Four mothers and freelance cultural workers, who are simultaneously involved in a number of other projects, have as if by chance gifted the city of Berlin with a vision and have encountered all manner of barriers in the process. They accumulated countless hours of overtime, worked on Saturdays and Sundays, flouted their emotional, psychological, and physical limits, retired from the project due to burn-out and then came back again, rubbed each other the wrong way, opened each other up, and carried one another. And on top of all of this, they were confronted with a critical public and had an “inclusion expert” patiently mirror to them time and again the reasons why the working conditions of this project were neither accessible nor sustainable. When a project is stretched so close to its breaking point, it can be extremely difficult for a team to not only implement inclusivity as a mere service provided by one single person, but additionally to endure that person slowing down the process and claiming that this is now sustainable and good for everyone.

 

Since then, I have gained more experience working with non-disabled teams and a clearer perspective in terms of what inclusivity work can be and can accomplish. In hindsight, I see my role as a “disabled inclusion expert” within teams like these as a cautious heralding and initiation of a transformation process.

 

Even in our first discussions, we talked about the collective dimension of accessibility and reached a collective understanding of inclusivity not as a service that could be fulfilled by my position alone, but instead could only work as a collective process. This must be supported by all members of the team and even then is still doomed to fail because there is not enough time and expectations are too high.
This common basis for thought constitutes one of my fundamental preconditions before I can even begin working within a team.
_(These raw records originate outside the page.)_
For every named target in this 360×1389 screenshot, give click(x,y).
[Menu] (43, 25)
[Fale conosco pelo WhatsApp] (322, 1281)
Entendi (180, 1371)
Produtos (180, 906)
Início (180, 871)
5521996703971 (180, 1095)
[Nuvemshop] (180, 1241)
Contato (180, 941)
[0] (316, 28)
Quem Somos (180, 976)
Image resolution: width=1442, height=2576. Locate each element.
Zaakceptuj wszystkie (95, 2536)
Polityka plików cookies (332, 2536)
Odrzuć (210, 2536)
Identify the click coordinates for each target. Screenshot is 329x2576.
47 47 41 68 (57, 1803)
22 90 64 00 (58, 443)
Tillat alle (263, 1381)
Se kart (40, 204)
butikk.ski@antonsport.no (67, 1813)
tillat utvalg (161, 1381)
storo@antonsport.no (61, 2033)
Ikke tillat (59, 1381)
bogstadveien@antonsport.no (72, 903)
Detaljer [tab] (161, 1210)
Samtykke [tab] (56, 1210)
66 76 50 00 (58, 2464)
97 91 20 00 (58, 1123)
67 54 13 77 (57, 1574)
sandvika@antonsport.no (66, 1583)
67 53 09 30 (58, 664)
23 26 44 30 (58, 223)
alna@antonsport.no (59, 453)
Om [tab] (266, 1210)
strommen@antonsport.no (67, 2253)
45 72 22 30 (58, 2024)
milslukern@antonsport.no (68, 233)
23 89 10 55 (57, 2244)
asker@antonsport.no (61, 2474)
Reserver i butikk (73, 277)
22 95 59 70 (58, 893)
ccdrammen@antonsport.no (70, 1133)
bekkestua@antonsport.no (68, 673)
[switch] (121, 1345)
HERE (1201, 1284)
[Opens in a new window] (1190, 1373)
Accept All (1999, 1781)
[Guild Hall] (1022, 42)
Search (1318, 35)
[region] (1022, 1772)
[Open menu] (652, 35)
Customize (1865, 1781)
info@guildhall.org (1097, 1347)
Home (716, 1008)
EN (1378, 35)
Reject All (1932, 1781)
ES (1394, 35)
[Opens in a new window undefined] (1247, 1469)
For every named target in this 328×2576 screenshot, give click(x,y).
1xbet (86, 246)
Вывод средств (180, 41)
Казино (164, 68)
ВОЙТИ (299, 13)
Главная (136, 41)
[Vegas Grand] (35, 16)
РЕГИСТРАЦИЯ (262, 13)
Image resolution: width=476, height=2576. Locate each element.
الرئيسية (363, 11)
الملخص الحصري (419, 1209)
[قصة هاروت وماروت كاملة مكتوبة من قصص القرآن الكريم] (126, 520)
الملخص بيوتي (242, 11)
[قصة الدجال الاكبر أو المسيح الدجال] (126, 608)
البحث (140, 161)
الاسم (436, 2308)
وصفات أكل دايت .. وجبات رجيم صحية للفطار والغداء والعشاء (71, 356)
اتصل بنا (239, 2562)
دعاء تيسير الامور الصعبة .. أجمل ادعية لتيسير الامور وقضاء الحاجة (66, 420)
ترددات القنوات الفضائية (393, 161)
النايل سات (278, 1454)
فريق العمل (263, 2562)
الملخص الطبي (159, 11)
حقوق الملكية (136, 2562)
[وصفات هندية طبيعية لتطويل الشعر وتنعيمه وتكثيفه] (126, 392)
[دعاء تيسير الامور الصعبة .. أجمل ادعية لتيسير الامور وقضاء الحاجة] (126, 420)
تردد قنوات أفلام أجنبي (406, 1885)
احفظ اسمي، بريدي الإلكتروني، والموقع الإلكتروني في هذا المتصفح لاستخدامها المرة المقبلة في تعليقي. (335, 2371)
Everything that happens from that point on will depend on the extent to which the team manages to establish a transformative consciousness, and the extent to which it can also decide in practical terms during the course of the working process to agree on a common, inclusive practice within the existing structures.
It felt like a balancing act, what Janne, Gabriele, Nora, and Elena got involved in – and one for which they had next to no resources at their disposal. It is for this reason that I am so deeply grateful to these incredible women, because I am certain that the ideas for a transformative practice of inclusivity that they developed collectively will help shape the concept of a “Tanzvermittlungszentrum” of the future.